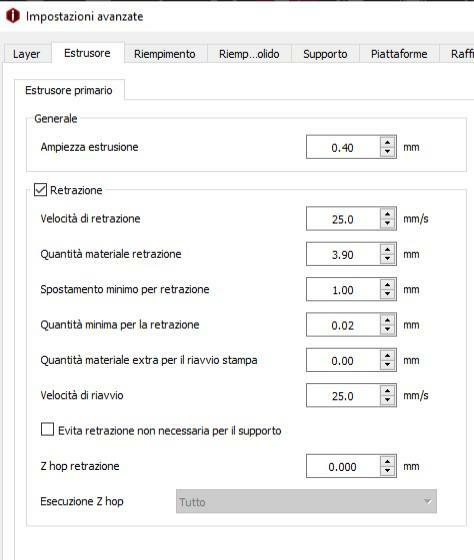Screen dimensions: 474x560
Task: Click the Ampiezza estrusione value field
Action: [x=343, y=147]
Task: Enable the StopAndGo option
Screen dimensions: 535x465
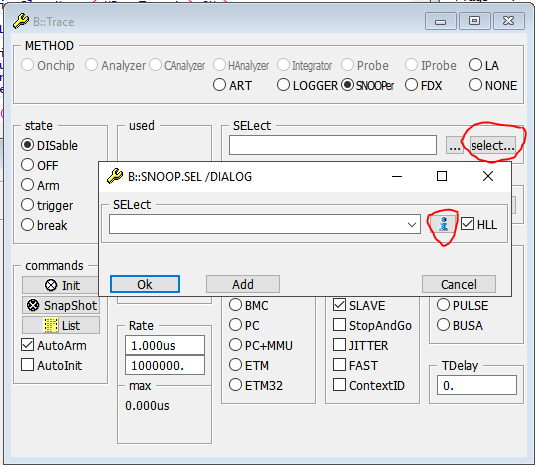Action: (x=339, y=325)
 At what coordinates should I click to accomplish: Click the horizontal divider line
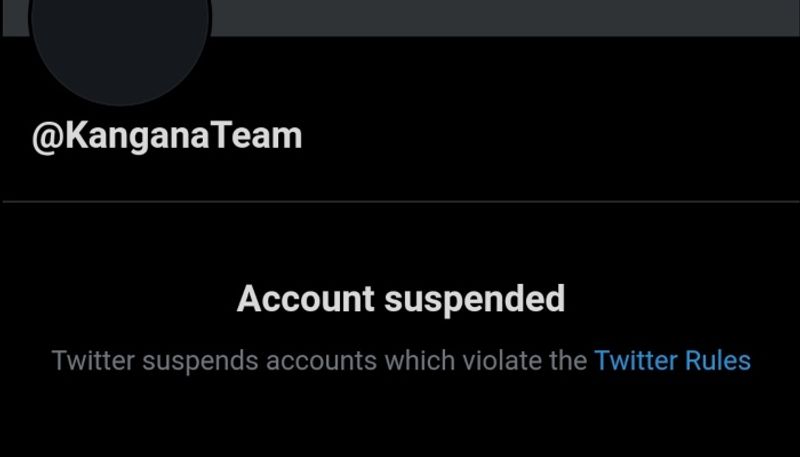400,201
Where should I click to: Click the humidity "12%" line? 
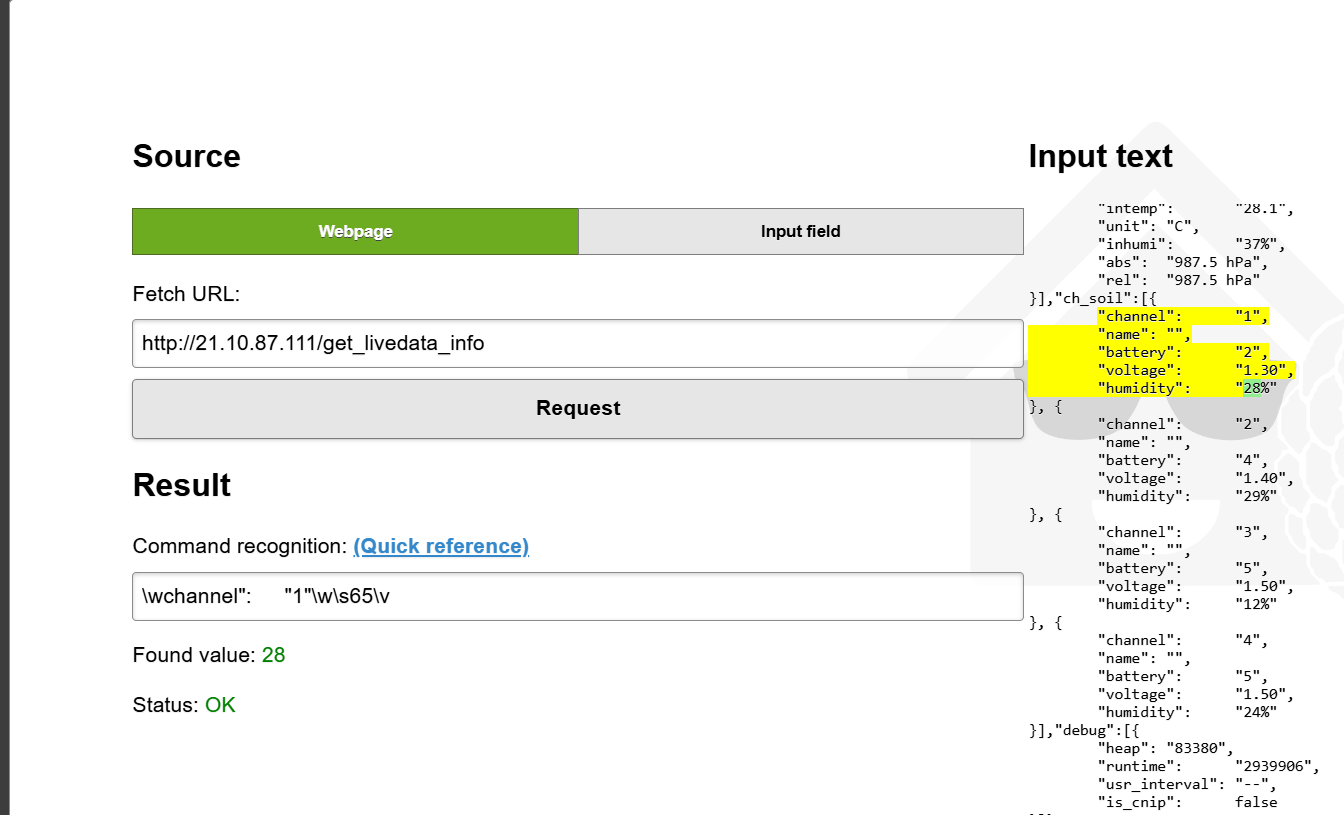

Task statement
Everything from the line with "At what coordinates" through the last line above should be reproduced exactly, both ends included; pictures must be omitted.

Result
 At what coordinates should I click to accomplish: Click the horizontal divider line
400,201
Where should I click to: Click the humidity "12%" line? 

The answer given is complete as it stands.